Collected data
*****

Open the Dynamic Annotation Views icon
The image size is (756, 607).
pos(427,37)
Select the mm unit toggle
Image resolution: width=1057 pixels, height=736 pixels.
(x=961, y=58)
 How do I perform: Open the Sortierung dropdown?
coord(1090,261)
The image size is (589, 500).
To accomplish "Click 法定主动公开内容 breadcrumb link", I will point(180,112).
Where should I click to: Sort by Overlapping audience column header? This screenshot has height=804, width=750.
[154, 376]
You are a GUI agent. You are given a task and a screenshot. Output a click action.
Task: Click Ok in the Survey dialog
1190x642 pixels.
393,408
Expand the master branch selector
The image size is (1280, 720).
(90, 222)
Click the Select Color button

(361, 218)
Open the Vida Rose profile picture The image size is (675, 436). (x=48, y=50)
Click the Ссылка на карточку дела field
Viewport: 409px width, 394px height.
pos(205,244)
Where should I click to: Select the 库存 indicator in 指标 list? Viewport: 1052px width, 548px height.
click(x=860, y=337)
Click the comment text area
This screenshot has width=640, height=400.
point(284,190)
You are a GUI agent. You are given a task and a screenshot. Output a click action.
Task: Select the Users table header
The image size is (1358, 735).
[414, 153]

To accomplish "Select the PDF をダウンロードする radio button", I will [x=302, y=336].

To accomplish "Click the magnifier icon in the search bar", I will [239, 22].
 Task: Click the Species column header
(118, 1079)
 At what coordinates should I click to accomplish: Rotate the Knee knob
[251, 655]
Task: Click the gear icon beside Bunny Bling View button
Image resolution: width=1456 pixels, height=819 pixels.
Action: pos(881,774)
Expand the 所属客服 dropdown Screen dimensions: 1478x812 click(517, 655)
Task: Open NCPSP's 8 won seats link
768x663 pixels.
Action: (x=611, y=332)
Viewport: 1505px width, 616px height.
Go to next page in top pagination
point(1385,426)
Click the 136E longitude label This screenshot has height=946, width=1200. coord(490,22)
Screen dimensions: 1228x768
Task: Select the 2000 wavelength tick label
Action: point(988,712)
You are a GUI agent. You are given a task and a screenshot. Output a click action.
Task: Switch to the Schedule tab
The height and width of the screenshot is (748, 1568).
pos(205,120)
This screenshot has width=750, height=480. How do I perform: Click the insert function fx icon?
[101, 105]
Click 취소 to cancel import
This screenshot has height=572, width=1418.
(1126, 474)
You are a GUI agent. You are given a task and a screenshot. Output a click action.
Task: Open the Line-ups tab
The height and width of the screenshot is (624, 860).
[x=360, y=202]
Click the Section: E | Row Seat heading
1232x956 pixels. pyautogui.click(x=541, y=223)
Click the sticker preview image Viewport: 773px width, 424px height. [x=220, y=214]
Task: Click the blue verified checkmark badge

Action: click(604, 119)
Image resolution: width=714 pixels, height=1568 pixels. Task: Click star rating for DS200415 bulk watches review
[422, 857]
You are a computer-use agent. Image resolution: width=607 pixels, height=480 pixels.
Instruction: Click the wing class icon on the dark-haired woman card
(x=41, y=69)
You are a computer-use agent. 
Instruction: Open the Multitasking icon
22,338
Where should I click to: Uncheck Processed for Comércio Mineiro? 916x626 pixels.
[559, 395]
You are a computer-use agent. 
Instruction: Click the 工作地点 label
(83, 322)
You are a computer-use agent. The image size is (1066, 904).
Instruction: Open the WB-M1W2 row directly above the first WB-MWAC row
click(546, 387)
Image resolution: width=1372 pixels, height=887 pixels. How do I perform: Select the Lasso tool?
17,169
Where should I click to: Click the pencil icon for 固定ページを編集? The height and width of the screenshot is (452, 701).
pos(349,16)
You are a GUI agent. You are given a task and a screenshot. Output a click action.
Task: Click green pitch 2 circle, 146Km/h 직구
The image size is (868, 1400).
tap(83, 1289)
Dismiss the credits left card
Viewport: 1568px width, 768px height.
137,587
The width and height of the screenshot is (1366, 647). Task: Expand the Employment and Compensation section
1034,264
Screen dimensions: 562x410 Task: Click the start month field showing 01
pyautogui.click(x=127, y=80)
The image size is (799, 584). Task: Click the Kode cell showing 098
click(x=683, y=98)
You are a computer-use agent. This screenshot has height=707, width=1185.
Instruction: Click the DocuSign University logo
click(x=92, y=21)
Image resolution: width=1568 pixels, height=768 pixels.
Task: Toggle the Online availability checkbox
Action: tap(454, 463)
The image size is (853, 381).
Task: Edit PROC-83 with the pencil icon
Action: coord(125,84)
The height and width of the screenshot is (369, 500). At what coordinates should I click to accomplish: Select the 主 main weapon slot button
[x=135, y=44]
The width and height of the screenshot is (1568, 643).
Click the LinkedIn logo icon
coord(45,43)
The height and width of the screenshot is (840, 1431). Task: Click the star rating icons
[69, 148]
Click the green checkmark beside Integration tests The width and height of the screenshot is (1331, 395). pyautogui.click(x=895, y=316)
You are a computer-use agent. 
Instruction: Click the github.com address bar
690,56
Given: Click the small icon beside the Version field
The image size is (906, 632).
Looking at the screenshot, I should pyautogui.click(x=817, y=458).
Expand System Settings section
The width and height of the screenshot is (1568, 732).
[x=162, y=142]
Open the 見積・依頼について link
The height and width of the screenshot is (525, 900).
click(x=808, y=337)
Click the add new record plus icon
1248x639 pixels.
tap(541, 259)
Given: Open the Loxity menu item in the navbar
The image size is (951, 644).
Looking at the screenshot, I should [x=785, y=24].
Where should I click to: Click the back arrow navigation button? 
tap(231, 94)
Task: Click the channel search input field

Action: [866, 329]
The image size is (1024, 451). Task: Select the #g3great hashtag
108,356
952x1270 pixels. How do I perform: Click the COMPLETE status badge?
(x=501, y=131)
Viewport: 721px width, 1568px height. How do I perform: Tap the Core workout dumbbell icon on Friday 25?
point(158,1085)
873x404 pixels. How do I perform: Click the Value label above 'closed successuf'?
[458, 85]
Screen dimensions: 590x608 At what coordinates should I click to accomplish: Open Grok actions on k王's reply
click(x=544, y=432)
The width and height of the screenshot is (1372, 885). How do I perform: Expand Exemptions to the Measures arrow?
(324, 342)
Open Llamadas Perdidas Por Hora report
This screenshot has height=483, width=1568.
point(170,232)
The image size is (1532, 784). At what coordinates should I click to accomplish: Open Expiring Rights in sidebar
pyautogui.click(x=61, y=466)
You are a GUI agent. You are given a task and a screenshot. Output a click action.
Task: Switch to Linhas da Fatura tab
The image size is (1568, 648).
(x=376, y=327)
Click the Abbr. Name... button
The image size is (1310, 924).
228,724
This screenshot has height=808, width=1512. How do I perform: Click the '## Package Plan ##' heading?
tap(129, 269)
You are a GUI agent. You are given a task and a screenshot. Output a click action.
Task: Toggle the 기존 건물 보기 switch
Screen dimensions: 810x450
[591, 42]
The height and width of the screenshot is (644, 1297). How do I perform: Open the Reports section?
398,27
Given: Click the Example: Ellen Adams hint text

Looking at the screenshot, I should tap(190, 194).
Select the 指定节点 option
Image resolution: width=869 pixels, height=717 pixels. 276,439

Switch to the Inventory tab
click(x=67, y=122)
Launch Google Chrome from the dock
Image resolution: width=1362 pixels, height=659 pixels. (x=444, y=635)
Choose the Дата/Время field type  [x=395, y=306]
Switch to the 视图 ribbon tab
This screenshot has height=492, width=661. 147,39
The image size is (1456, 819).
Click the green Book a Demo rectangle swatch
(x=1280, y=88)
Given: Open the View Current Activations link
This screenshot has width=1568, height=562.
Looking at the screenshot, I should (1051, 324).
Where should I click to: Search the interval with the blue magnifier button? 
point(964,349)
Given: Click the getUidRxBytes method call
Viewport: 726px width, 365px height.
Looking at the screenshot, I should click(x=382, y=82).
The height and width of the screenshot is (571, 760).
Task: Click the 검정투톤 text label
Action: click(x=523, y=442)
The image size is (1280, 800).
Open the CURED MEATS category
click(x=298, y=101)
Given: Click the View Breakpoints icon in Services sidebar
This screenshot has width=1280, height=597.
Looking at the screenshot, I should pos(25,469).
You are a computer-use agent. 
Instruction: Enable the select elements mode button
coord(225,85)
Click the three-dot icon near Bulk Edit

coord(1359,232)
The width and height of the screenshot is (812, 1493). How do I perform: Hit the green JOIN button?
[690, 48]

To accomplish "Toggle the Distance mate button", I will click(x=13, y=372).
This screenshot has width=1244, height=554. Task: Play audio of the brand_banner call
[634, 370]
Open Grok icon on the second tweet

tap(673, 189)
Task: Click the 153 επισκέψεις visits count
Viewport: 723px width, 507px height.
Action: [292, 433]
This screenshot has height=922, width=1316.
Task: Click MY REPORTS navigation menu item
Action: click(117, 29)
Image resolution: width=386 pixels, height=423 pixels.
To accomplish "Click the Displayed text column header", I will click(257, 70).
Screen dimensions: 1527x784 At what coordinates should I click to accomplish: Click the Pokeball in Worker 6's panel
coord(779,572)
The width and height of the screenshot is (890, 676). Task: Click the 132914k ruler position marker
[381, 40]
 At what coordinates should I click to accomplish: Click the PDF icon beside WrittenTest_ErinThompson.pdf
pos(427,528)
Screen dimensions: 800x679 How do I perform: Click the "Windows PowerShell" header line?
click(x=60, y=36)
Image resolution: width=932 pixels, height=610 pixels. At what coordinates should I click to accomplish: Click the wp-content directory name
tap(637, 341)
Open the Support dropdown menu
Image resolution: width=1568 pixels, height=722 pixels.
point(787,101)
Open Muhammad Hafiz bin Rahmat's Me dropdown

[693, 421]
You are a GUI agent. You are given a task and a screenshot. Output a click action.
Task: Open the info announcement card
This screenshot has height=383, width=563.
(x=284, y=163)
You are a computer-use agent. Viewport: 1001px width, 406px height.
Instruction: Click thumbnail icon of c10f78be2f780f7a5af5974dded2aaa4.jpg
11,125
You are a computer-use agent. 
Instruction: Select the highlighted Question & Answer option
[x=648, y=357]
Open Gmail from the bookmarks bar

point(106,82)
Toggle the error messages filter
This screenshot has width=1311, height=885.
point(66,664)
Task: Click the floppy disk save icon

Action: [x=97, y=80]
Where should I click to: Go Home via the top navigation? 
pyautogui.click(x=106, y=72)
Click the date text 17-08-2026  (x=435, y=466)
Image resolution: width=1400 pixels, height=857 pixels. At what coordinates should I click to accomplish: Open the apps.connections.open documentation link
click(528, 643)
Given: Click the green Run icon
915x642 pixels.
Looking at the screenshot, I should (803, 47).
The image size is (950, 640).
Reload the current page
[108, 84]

*****

> _Task to complete_: In the data above, find each line where the string "will" appears, then copy it.

> _Reply to the task_:
To accomplish "Click 法定主动公开内容 breadcrumb link", I will point(180,112).
To accomplish "Select the PDF をダウンロードする radio button", I will [x=302, y=336].
To accomplish "Click the magnifier icon in the search bar", I will [239, 22].
To accomplish "Toggle the Distance mate button", I will click(x=13, y=372).
To accomplish "Click the Displayed text column header", I will click(257, 70).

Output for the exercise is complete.